**WHAT YOU NEED TO DO**.
Check each line of the material below for "agent" and copy those where it appears.
──────── TASK INPUT
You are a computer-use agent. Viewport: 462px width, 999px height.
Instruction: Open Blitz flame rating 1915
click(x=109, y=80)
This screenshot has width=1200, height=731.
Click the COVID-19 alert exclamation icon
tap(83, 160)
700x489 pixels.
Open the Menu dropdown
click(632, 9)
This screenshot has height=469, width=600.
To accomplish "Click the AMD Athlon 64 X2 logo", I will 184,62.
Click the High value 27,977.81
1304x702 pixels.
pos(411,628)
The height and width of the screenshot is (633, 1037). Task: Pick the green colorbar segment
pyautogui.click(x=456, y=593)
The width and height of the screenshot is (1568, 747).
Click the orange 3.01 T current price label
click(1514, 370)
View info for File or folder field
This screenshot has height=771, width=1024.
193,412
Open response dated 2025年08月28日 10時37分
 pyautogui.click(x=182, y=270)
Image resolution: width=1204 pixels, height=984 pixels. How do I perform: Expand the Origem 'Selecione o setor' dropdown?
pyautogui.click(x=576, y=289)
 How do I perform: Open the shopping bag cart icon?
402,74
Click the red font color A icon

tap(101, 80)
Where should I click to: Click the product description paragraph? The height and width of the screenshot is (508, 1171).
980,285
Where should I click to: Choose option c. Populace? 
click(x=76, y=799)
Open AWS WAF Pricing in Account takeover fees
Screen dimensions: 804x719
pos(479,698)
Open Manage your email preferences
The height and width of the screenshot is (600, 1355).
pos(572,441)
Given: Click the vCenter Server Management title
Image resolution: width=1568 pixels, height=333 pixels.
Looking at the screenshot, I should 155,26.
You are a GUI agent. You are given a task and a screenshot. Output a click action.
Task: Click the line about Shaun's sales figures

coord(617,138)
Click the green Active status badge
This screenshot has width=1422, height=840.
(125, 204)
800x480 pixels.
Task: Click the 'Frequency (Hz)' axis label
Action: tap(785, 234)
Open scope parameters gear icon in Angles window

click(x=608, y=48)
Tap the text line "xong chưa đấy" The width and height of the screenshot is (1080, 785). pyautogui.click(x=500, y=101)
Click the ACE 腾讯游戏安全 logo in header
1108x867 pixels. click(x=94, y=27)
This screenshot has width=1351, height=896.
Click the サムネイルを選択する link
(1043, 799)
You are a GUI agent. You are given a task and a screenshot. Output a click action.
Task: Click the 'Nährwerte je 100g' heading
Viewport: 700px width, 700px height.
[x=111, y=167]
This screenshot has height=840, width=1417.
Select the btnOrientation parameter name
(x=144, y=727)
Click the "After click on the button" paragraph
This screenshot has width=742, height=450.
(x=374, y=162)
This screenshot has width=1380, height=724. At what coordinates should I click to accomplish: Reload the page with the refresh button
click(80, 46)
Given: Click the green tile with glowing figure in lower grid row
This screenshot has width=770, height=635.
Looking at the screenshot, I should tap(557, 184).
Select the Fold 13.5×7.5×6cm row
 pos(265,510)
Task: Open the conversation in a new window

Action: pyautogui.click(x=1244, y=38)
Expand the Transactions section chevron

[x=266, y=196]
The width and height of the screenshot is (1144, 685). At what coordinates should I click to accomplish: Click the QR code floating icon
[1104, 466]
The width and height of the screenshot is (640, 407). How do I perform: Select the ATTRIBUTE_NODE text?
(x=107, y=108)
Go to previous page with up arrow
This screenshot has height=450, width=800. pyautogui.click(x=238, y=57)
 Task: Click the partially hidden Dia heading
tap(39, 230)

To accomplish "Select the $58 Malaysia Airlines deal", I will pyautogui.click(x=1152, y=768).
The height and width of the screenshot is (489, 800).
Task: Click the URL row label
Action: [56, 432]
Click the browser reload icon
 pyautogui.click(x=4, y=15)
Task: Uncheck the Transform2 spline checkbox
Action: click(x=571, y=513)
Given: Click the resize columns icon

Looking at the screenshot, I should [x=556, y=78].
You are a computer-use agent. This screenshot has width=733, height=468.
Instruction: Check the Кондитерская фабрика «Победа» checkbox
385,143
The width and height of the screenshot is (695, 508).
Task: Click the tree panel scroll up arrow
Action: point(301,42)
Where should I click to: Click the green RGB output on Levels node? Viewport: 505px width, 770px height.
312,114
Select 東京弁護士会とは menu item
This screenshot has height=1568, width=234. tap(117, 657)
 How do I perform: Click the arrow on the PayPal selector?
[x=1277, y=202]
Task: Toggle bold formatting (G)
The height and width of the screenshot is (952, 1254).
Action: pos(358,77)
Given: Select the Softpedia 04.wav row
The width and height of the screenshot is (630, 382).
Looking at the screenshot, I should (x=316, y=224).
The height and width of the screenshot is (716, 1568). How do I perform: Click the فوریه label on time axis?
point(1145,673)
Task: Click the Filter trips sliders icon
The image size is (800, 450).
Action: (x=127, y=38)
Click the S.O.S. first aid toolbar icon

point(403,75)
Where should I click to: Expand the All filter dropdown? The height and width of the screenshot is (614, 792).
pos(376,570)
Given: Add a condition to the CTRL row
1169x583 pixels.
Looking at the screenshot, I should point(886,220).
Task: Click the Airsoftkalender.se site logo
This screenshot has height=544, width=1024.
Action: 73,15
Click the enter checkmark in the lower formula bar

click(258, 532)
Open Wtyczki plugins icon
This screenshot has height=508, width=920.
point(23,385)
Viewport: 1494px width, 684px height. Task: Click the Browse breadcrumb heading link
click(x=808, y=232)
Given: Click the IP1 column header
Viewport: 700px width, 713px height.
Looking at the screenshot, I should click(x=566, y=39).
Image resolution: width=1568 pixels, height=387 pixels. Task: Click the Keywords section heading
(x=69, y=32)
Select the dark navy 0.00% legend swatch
────────────────
**TASK RESULT**.
You are a computer-use agent. Viewport: 462px width, 999px height.
You are a GUI agent. You are given a task and a screenshot. Output a click action.
You are a GUI agent. You are given a task and a screenshot. Output a click action.
You are a computer-use agent. This screenshot has width=733, height=468.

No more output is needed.